A planned $3.8 billion takeover of Spirit Airlines by rival US budget carrier JetBlue has been blocked.

A federal judge in Boston agreed with the US Department of Justice that the deal agreed last summer was anti-competitive and would harm passengers.

JetBlue’s lawyers had called the case a “misguided” challenge to a merger between the country’s sixth- and seventh- largest airlines, which combined would control 10.2% of a domestic market dominated by four larger carriers.

However, district judge William Young ruled that the merger “would likely incentivise JetBlue further to abandon its roots as a maverick, low-cost carrier”.  

“If JetBlue were permitted to gobble up Spirit – at least as proposed – it would eliminate one of the airline industry’s few primary competitors that provides unique innovation and price discipline.  

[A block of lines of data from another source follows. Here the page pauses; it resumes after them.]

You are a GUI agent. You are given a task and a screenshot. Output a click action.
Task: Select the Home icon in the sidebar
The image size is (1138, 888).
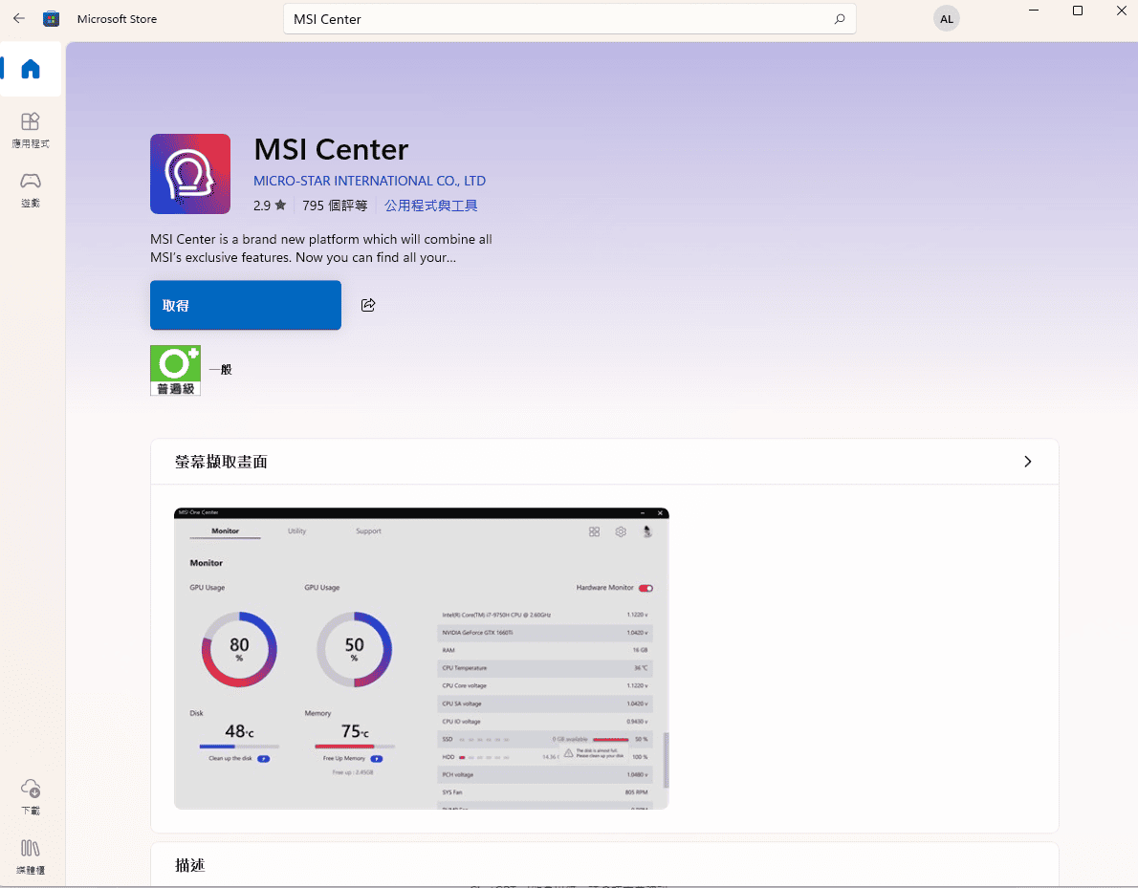pos(30,68)
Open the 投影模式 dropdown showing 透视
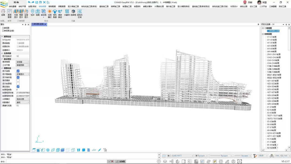Viewport: 291px width, 164px height. 23,103
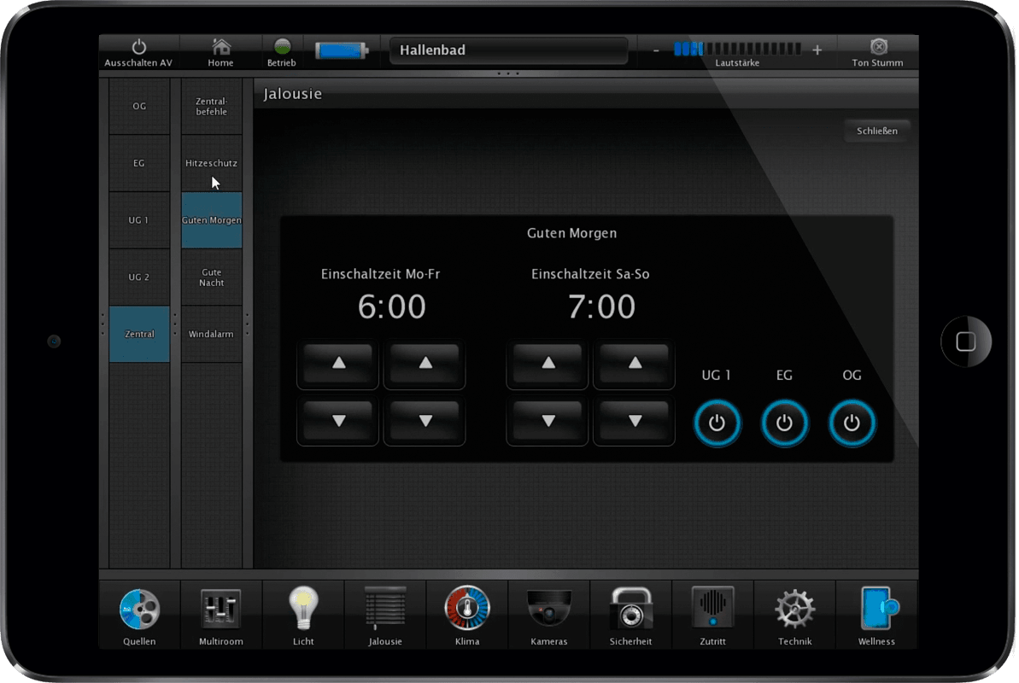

“It would further consolidate an oligopoly by immediately doubling JetBlue’s stakeholder size in the industry,” he said.

While the combination of JetBlue and Spirit would likely place stronger competitive pressure on the larger airlines in the US, consumers that rely on Spirit’s unique, low-price model would “likely be harmed”. 

The two airlines “currently compete head-to-head throughout the country, and that competition, particularly Spirit’s downward pressure on prices, benefits all consumers,” Young said.  

“Spirit’s unique position in the domestic scheduled passenger airline industry would be exceedingly difficult for another airline, or a combination of other airlines, to replicate, even with low barriers to entry and the dynamic nature of the industry inasmuch as they face the same, industry-wide aircraft sourcing issues.”

Young added: “While it is understandable that JetBlue seeks inorganic growth through acquisition of aircraft that would eliminate one of its primary competitors, the proposed acquisition, in this court’s attempt to predict the future in murky times, does violence to the core principle of antitrust law: to protect the United States’ markets – and its market participants – from anticompetitive harm.”

The two airlines can appeal the ruling.

In a joint statement, JetBlue and Spirit said they were evaluating “next steps as part of the legal process”.

US attorney general Merrick Garland hailed the ruling by the district court for Massachusetts as “a victory for tens of millions of travellers who would have faced higher fares and fewer choices had the proposed merger between JetBlue and Spirit been allowed to move forward”. 

He added: “The Justice Department will continue to vigorously enforce the nation’s antitrust laws to protect American consumers.”

Principal deputy assistant attorney general Doha Mekki, of the Justice Department’s antitrust division, added: “We are particularly encouraged by the court’s acknowledgement of the role of the Justice Department in protecting consumers ‘who otherwise would have no voice’ and the ‘forthrightness, civility, and zealous advocacy’ that ‘assisted the court in reaching out for justice’.”